#### [What this task involves]
Only the lines from the beginning of the data through the one with "View ad details for Trendy Skiwear ad" belong in the answer, each retyped exactly, with pictures left out.

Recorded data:
*** Block opens ***
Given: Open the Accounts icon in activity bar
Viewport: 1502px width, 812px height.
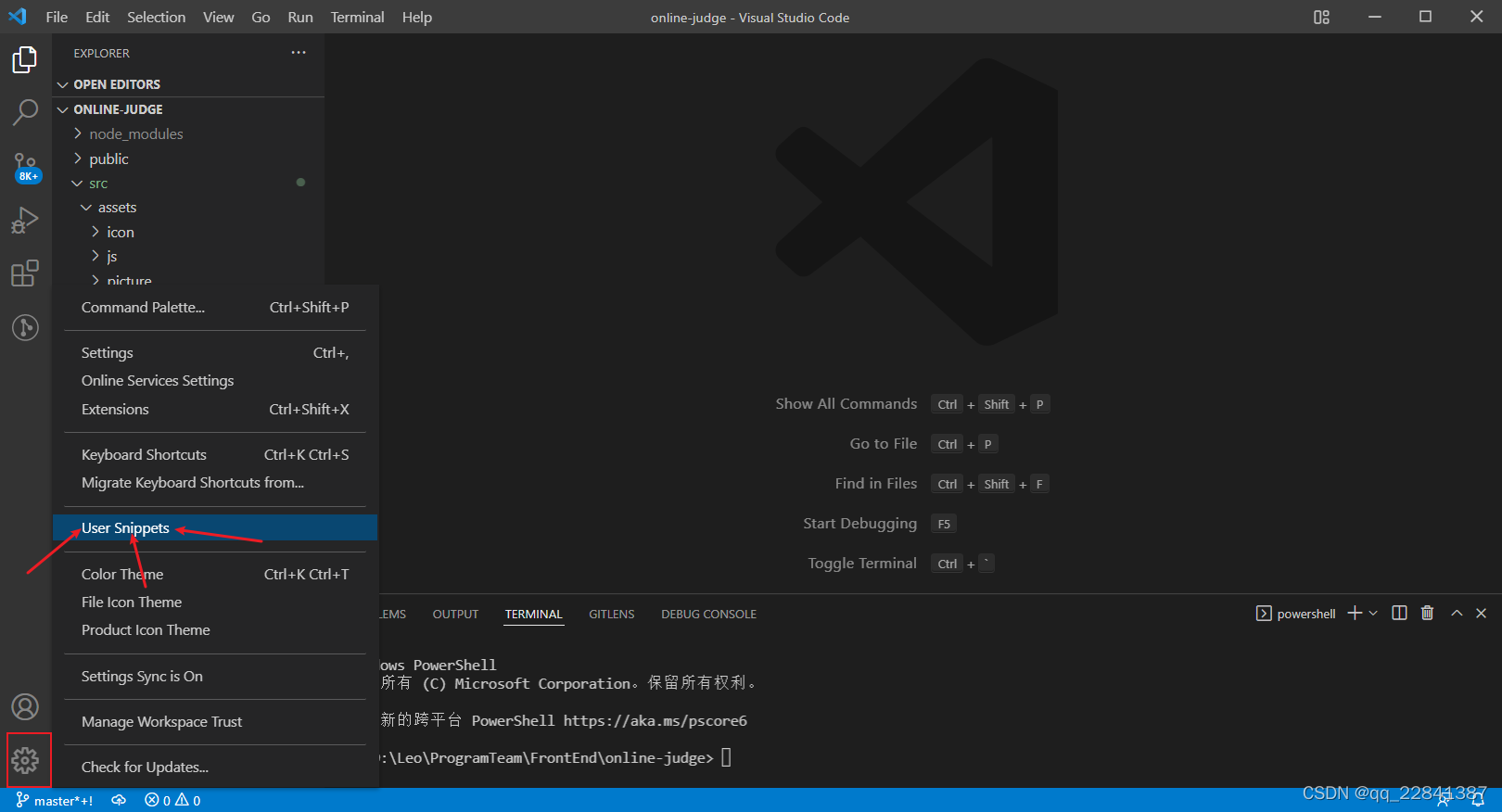Looking at the screenshot, I should (25, 707).
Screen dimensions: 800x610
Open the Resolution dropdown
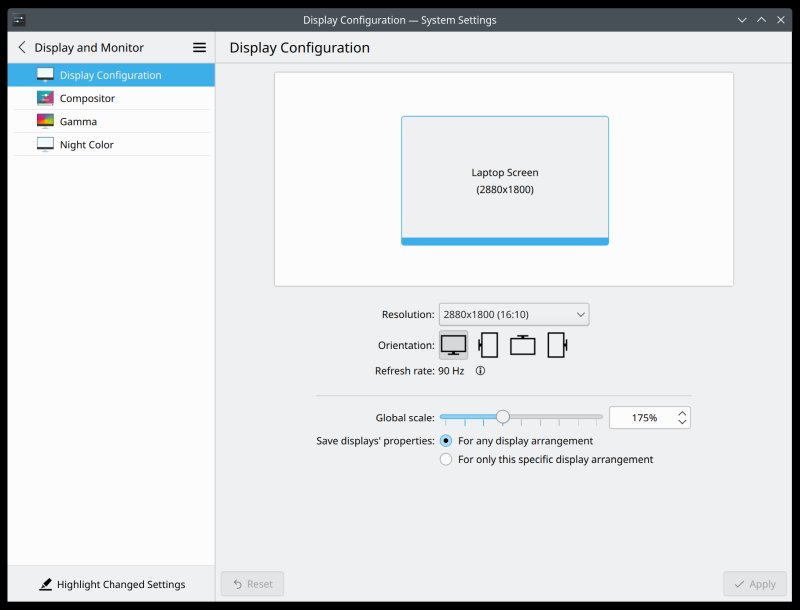(513, 313)
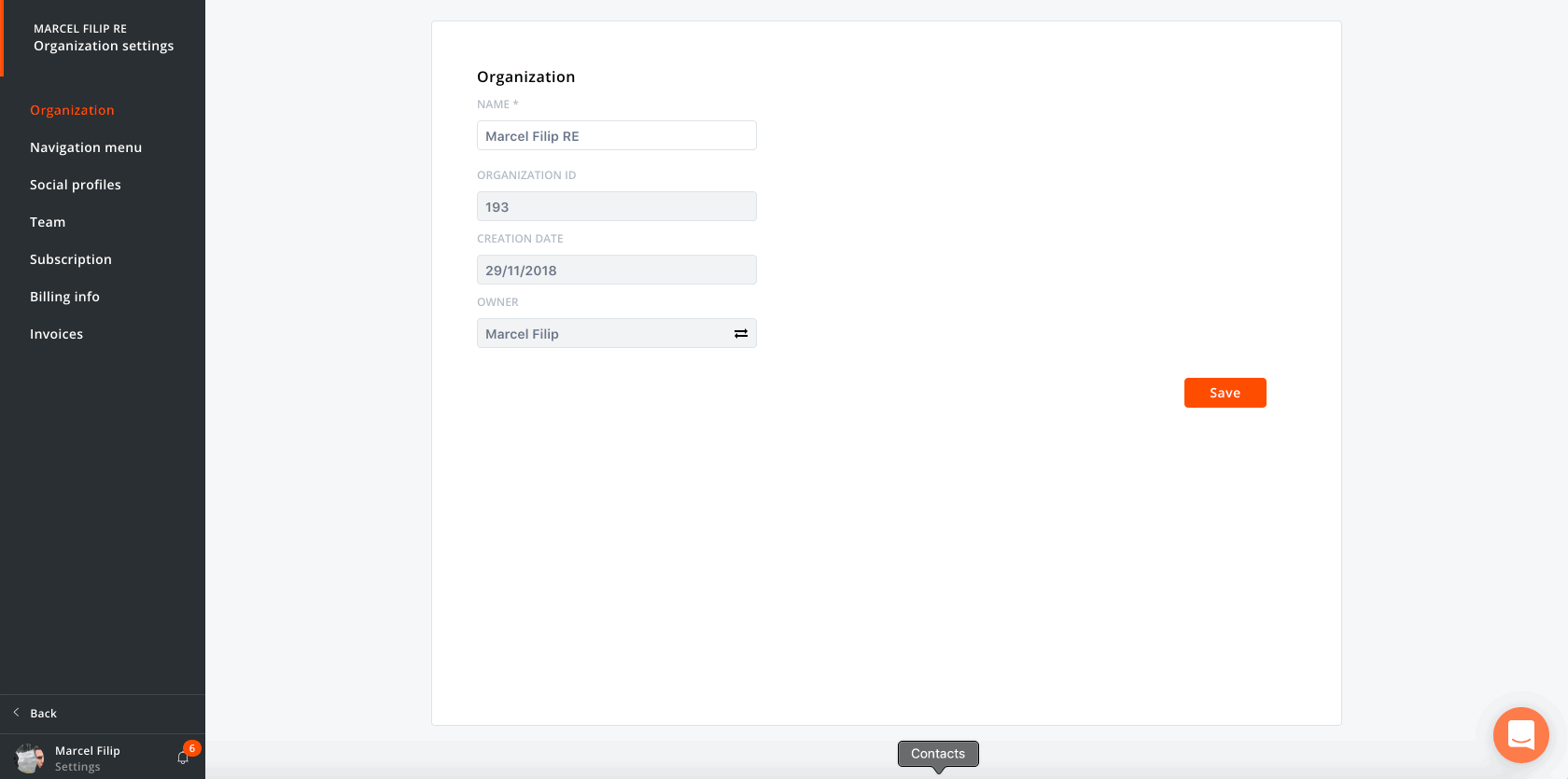The width and height of the screenshot is (1568, 779).
Task: Click the transfer ownership arrows icon
Action: tap(740, 334)
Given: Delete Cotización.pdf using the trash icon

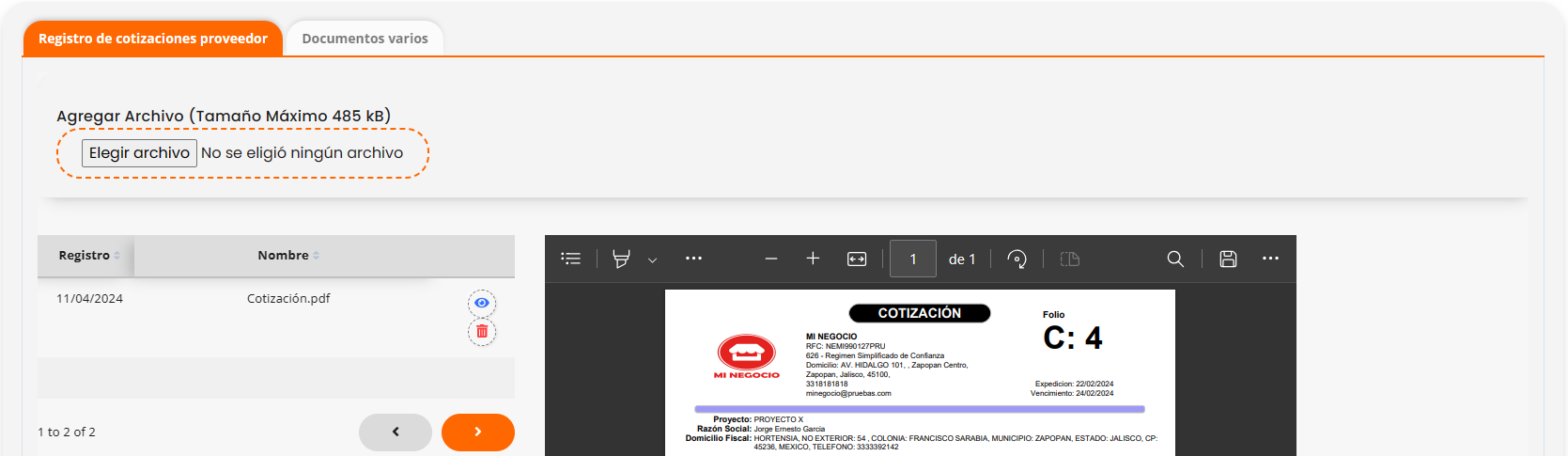Looking at the screenshot, I should [x=482, y=332].
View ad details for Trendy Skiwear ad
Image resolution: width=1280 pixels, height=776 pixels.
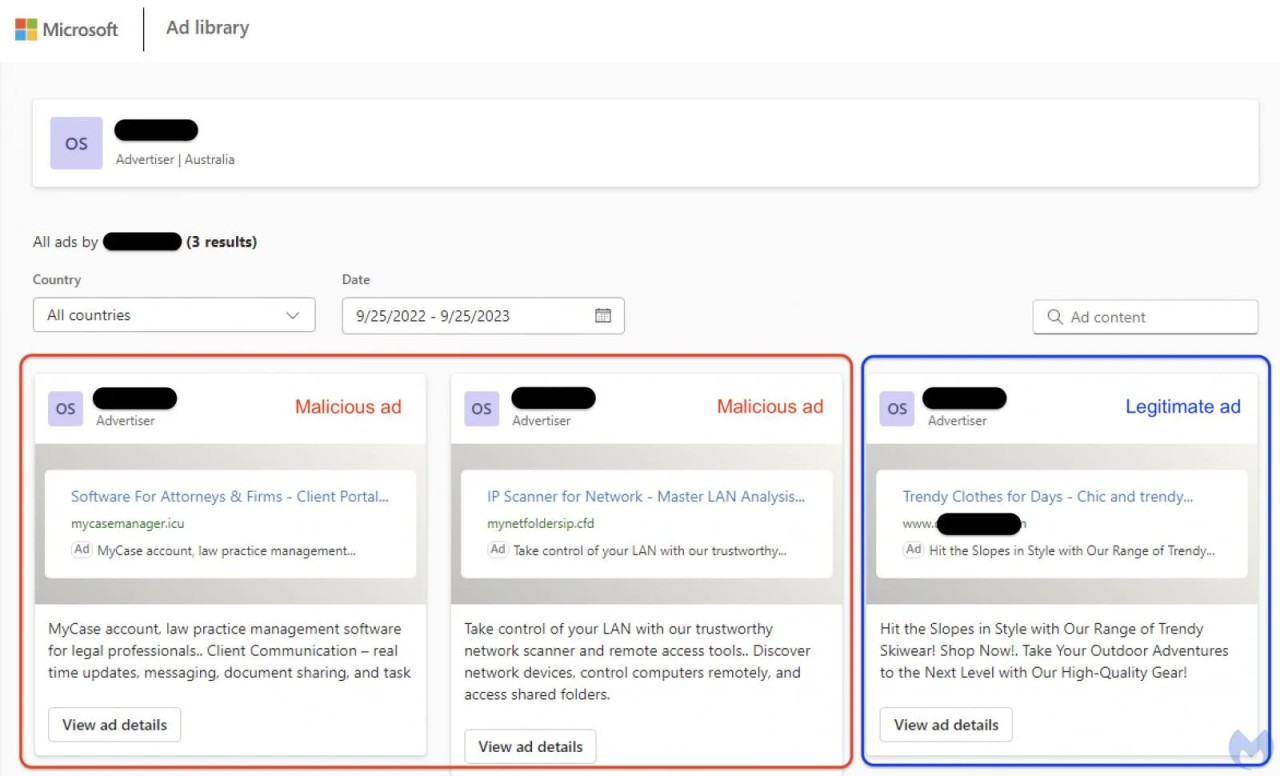pyautogui.click(x=946, y=725)
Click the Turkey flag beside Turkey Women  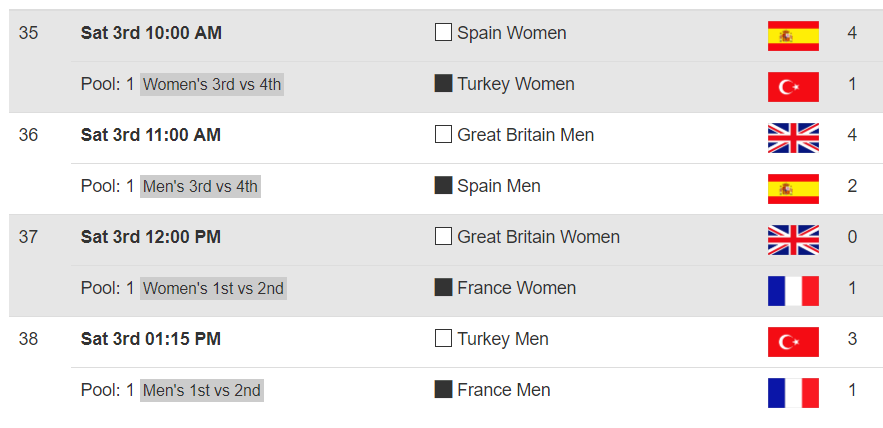(x=793, y=86)
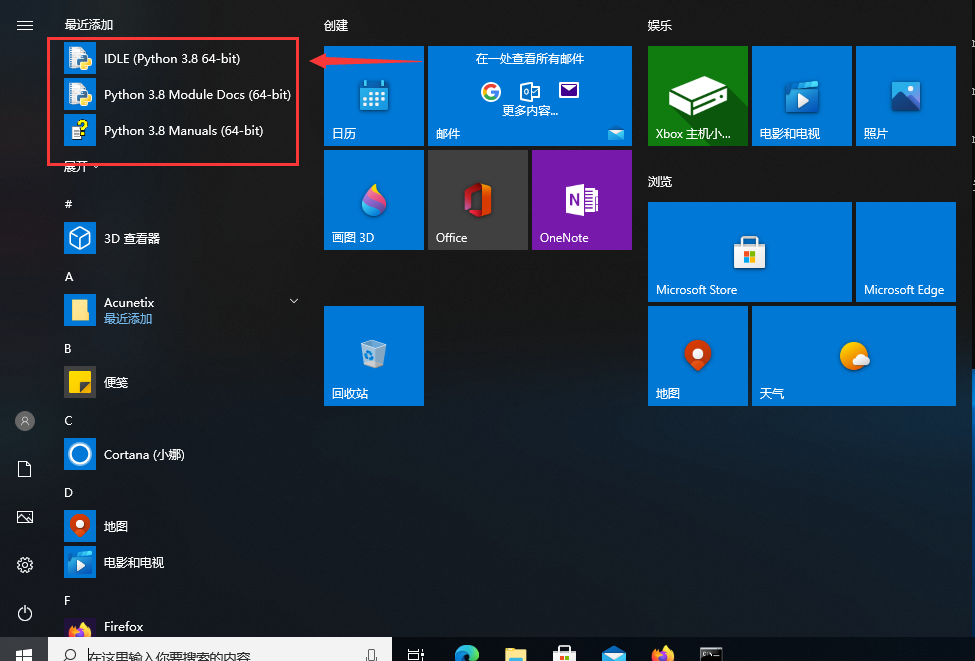975x661 pixels.
Task: Open Settings gear in sidebar
Action: 25,565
*** Block closes ***
#### [Result]
Given: Open the Accounts icon in activity bar
Viewport: 1502px width, 812px height.
Looking at the screenshot, I should (25, 707).
Screen dimensions: 800x610
Open the Resolution dropdown
(513, 313)
The width and height of the screenshot is (1568, 779).
Task: Click the transfer ownership arrows icon
Action: tap(740, 334)
Given: Delete Cotización.pdf using the trash icon

Looking at the screenshot, I should [x=482, y=332].
View ad details for Trendy Skiwear ad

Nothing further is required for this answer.